Posted September 10th, 2012 in Water Supply
A two-part article on WKSU’s website delves into recent research attempting to understand the causes of harmful and often very large algal blooms in Lake Erie. The potential negative impacts these blooms can have include depleting nutrients from the waterway, endangering fish and wildlife health, and causing economic concerns by prohibiting or discouraging recreation, tourism, and other industries.
Part one of the article delves into one major contributor identified by the research: agriculture.
“Financial viability is the bottom line for most farmers here along the Maumee River. The Maumee passes through 4.5-million acres of farmland before entering Lake Erie at Toledo. Along the way it picks up a lot of topsoil from farm fields. Attached to that soil are fine particles of phosphorus, one of the nutrients that helps crops grow, but also feeds algae blooms. No-till farming has reduced particulate phosphorus runoff by nearly 40-percent. But researchers from Heidelberg University say their thirty years of water quality data shows that another form of phosphorus – called dissolved phosphorus – has risen dramatically in recent years. And to reduce that nutrient enough to curb Lake Erie algae blooms will take a whole new set of techniques.”
The second article describes another common source of phosphorous and other problem substances – stormwater and sewage.
“The sport fishing industry, beach resorts, amusement parks – all took a hit from the 2011 algae outbreak. Connor says cities …not just farms…have to do more to stay on top of it.

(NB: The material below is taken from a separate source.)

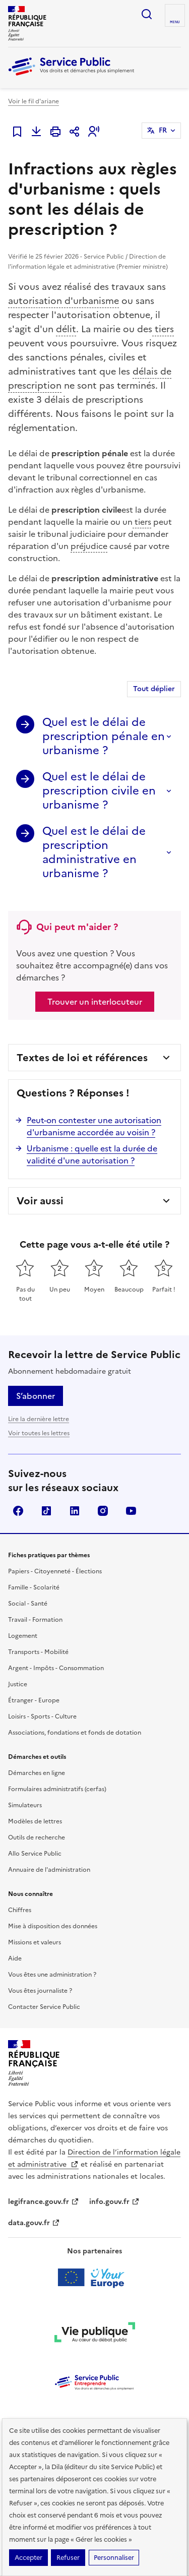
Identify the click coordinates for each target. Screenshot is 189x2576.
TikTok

Overflows from sewage systems that collect storm water and waste water are a fairly regular occurrence in Cleveland, Toledo, Detroit and other communities around the lake. And it’s a huge cost to fix it.”
There is a lot of interesting information in both articles, and the occurrence of and concern over these algal blooms isn’t limited to Lake Erie. All of the Great Lakes and other nearby waterways can be susceptible, so the results of studies such as these are important in helping communities prevent the same types of problems in their areas. Our friends at Michigan Sea Grant have produced a brochure for beach managers that outlines more information about algal blooms, and IISG has produced a card for homeowners that explains how to properly care for your lawn without contributing to the phosphorous problem.